Lily se aguantó las risotadas y confundida volteó en su lugar para mirar a su jefe.

Pegó un grito exagerado cuando lo vio desnudo, con la polla dura y enrojecida. Las venas se le marcaban por la presión.

—¡Dios mío! —chilló sobresaltada al verlo erecto.

El hombre tenía la lengua afuera, como un perro envenenado. Solo le faltaba la espuma.

Eh e iliste, Lele, to ledo entir a ara —pronunció muy lento, pero Lily no entendió ni una sola palabra.

—Señor... —musitó riéndose—. No entiendo lo que dice...

—¡Eh te ilisteeee, Leleeeee! —chilló con histeria, pero fue peor.

Lily se rio más fuerte y en su cara.

Christopher se echó a llorar entonces, cuando la frustración lo superó y se percató de que no tenía sensibilidad en la polla.

Con desespero se la agarró con los dedos y se la frotó de arriba abajo en repetidas veces.

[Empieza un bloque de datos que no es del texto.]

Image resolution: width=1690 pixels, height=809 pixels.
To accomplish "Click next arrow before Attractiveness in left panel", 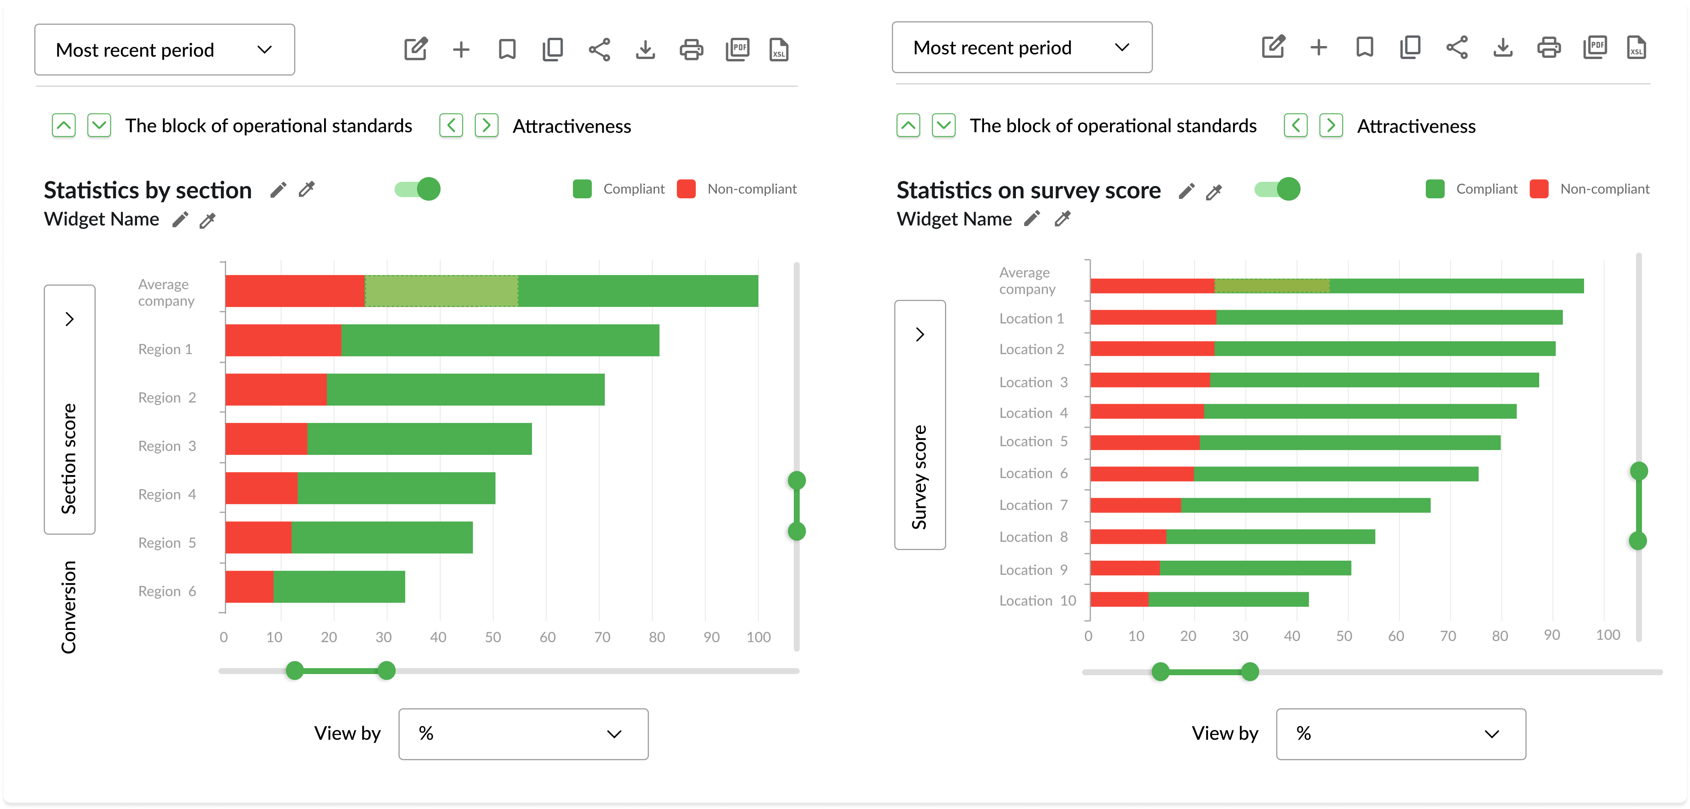I will [x=486, y=125].
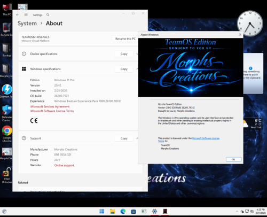Navigate to System breadcrumb
The width and height of the screenshot is (267, 217).
pyautogui.click(x=27, y=24)
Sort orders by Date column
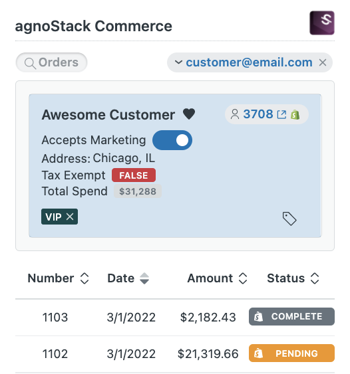350x374 pixels. [x=128, y=278]
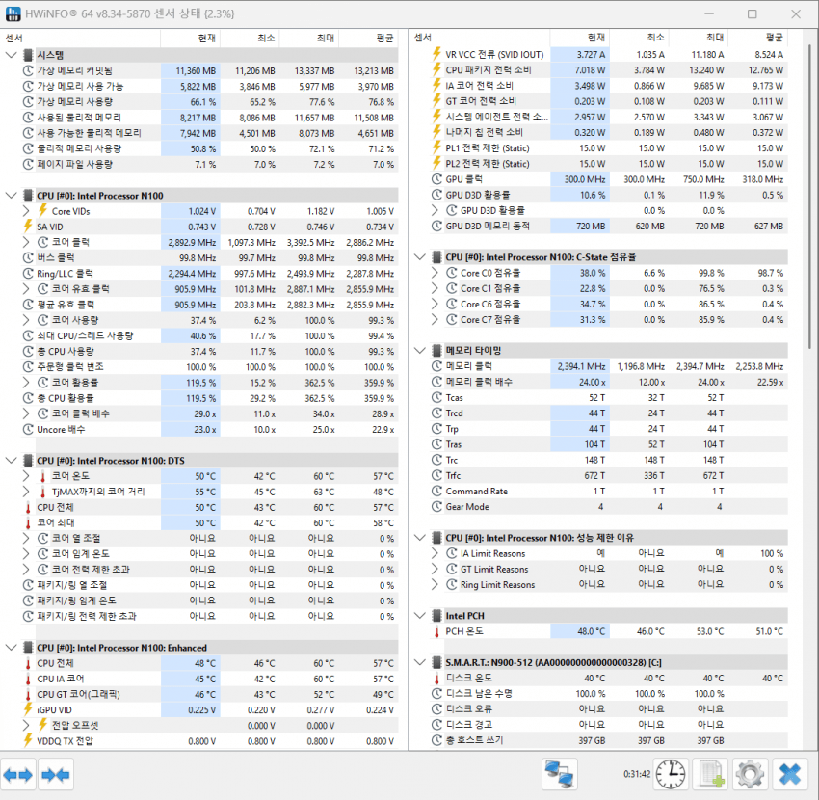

Se estremeció tanto al saber que su mejor atributo había muerto que Lily pensó que le daría un soponcio ahí mismo.

¡Le me ureo la tolla! —lloró descontrolado, sobajeándose el glande—. ¡Noooo, me tolla! —lloró con rabia y se escupió en la mano para masturbarse.

A Lily le fascinó verle la polla dura, tiesa como palo por el viagra, pero sin sensibilidad por la anestesia.

—¿Quiere una toalla? —preguntó ella riéndose, a sabiendas de que no era eso lo que quería.

—¡Mi tolla! —gritó él.

—¿Toalla? —repitió Lily.

—¡Tolla, tolla, tolla! —repitió él con un rabieta, en la mitad de una crisis.

La rubia apareció entonces, desnuda, con las tetas al aire y llorando agarró sus prendas para vestirse y partir.

—¡Eles uu molstuooo! —le gritó a Lily, señalándola con su dedo.

Sabía que era ella la causante de su desgracia.

—¿Me está culpando a mí? —la enfrentó Lily, totalmente descarada—. Sí, claro, es mi culpa... porque soy la asistente, ¿verdad? —fastidió enojada.

Claro que era su culpa, aun así, disfrutó de verlos sufrir y chorrear babas.

La rubia hizo un esfuerzo enorme por responderle. Se secó las babas que tenía en el mentón y se tragó toda la saliva que tenía acumulada en la boca, pero un fuerte estallido los hizo chillar a todos por igual.

Lily recordó entonces que, no había cerrado el fuego en la cocina y el aroma a quemado les hizo compañía.

Las llamaradas surgieron agitadas por la puerta de la cocina y cuando Christopher la miró con horror ella solo pudo decirle:

—Oops... —Resopló asustada y no vaciló en correr a salvar lo único valioso que allí había: "El libro".

La rubia se echó a correr desnuda y agarró el elevador sola, dejándolos encerrados en el pent-house millonario que, ni siquiera activó las alarmas contra incendios.

Christopher corrió desnudo a presionar la tecla del elevador único y Lily se quedó perpleja mirando el fuego avanzar hacia ellos.

Era voraz, vertiginoso y violento y la absorbió a ella también.

Rossi alcanzó a agarrarla por el brazo y sacarla de allí antes de que terminaran los dos lastimados.

Usaron las escaleras de emergencia para escapar, porque no existía otro sitio por el que huir.

Él lo hizo totalmente desnudo y con la erección firme que no se le bajó ni con el susto.

Tuvieron que bajar cien pisos corriendo por las escaleras, mientras que los bomberos ingresaron para apagar el incendio.

Cuando llegaron al primer piso, se encontraron con los reporteros, todos sedientos por conseguir la premisa de oro de esa noche.

Y la tuvieron:

«Christopher Rossi, desnudo, erecto y como caniche envenenado».